Different roles require different kinds of access, and some clinicians might play multiple roles in their daily work. While it’s important that every clinician be appropriately provisioned to do their job, it is equally important they’re only given as much access as they need and no more. For example, not everyone within the healthcare organization needs access to the EHR and the sensitive data it contains. A solution that can help assign privileges according to the needs of each role helps ensure appropriate access is provisioned from day one.
When it comes to security, de-provisioning can be even more important than provisioning. Once a person is given access to the various systems they need for daily work, they essentially have the keys to the castle. Billing systems and EHRs contain highly sensitive information that's necessary for daily workflows within a healthcare organization. However, a staff member retaining privileged access after leaving the organization puts that data at risk.
Healthcare onboarding systems should be as automated as possible and as fast as possible, to ensure secure access to vital information. And in turn, offboarding systems should be able to automatically de-provision to prevent unauthorized access.
Control, enable, and monitor
The three core aspects of any digital identity strategy are controlling user access, quickly and efficiently providing users with necessary access, and monitoring user activity. Patient privacy monitoring lets healthcare organizations monitor user access, to help catch anything suspicious from a compliance standpoint. A suspicious access being a patient record access that does not have a treatment, payment or operational reason, including instances such as co-worker snooping or VIP patient access.
This is a critical piece to the puzzle, as there are millions of patient record accesses a day, making it impossible for compliance to keep up. Without a proper monitoring system, healthcare organizations can potentially miss inappropriate patient record access, a violation of HIPAA that can cost anywhere from $100 to $50,000 per record. Not including the reputational damage, legal fees, and potential criminal penalties.
Monitoring is not only needed for safety reasons, but also to gather information on efficiencies. If multiple clinicians from one department are accessing data they aren’t provisioned to access, it could be a sign that this access is needed for workflows, and provisions should be adjusted accordingly.
Where to start?
Kicking off your digital identity strategy starts with assessing clinical and operational workflows to determine what problems need to be addressed. Then you can determine how technology could play a role in solving these problems to amplify the value of workflows.

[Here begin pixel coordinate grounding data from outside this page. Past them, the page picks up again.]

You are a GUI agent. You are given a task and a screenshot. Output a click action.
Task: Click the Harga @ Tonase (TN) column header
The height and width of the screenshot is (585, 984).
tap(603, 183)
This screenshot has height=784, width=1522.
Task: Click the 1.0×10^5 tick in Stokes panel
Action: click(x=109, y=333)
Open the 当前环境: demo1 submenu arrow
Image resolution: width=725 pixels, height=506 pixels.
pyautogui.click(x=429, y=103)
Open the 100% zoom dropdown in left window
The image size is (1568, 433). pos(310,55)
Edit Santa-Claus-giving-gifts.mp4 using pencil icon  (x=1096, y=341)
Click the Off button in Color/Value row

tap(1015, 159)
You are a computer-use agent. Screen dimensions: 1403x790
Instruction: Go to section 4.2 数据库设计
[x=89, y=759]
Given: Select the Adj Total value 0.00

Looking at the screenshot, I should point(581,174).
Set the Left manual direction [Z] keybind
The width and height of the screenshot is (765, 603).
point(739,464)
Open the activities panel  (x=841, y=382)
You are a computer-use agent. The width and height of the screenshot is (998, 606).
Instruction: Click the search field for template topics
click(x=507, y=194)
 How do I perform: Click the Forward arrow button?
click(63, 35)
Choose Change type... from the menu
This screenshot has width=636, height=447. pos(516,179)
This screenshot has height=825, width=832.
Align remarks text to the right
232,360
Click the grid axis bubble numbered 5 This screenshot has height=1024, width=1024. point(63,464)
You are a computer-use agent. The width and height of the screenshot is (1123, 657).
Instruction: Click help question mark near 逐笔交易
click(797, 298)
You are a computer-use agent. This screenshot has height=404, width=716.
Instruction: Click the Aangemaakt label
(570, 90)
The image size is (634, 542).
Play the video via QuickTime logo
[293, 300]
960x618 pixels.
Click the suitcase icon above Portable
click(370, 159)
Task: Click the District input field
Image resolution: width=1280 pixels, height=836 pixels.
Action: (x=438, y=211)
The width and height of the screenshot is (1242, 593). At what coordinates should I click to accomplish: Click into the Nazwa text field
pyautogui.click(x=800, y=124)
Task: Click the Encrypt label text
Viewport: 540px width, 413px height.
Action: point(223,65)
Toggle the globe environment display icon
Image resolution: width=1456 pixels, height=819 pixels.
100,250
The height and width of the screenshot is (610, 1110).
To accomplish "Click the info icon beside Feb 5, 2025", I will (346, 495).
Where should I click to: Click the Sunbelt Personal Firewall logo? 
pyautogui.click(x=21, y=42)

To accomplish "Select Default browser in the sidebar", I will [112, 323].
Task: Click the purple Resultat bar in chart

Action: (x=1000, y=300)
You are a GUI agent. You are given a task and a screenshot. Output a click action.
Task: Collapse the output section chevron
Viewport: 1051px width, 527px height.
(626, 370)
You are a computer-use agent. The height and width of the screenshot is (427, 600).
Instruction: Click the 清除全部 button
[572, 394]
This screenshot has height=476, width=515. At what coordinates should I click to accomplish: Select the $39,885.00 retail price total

In a healthcare setting, ease of use is key for technology adoption, which enables clinicians to do their jobs appropriately. But at the same time, we need to remember that security is also vital. Digital identity technology that provides access, control, and insight into user activity lets clinicians focus on patients while still meeting the high security standards needed to safeguard patient data.
Clinician burnout is a real problem, and a major contributing factor is ineffective technology that causes clinicians to fight against the systems they need to provide care. Conversely, technology that clinicians can use with ease and efficiency relieves frustrations and conserves energy so they can focus on patient care.